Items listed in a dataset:
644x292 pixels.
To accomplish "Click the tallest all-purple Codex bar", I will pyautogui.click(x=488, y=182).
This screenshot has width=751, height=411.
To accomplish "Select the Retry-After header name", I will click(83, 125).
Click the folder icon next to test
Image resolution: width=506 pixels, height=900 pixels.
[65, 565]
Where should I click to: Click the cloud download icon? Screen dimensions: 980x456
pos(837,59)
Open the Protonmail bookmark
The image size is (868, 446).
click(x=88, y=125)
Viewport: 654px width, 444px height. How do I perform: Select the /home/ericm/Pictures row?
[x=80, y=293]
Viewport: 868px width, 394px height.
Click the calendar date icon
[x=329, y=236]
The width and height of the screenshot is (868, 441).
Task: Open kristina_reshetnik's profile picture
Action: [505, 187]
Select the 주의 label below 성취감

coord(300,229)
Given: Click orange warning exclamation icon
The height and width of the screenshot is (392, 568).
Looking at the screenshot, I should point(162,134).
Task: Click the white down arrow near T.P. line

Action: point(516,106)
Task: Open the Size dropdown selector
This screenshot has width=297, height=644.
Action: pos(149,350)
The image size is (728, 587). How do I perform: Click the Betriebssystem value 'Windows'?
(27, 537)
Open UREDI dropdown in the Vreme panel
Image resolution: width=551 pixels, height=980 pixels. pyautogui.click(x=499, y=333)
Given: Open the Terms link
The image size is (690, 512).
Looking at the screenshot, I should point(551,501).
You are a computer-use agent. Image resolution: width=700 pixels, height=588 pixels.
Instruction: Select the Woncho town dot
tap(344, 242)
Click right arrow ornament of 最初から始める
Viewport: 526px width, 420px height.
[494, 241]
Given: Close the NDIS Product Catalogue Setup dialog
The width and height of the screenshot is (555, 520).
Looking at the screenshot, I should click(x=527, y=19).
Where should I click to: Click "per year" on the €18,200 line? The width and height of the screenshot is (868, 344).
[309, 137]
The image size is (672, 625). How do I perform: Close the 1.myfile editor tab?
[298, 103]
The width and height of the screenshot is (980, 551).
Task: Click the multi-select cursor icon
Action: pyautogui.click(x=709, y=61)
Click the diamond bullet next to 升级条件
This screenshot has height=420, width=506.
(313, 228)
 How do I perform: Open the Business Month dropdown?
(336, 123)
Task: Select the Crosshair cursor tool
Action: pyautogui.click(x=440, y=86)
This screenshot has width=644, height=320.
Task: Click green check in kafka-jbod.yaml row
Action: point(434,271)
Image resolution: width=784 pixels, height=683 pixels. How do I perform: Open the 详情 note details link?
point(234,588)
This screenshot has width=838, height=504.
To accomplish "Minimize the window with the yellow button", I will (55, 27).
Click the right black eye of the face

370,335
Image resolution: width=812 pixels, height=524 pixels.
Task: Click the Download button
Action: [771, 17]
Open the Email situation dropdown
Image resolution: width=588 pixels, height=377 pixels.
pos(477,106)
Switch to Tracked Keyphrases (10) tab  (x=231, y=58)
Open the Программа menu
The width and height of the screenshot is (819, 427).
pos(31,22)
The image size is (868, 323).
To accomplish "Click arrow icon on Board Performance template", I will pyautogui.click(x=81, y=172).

HOW TO COMPLETE THIS TASK.
Identify the lines of the entries containing the string "Given". Copy each such line.

PROBLEM SOLUTION.
Given: Click orange warning exclamation icon
Given: Open the Terms link
Given: Close the NDIS Product Catalogue Setup dialog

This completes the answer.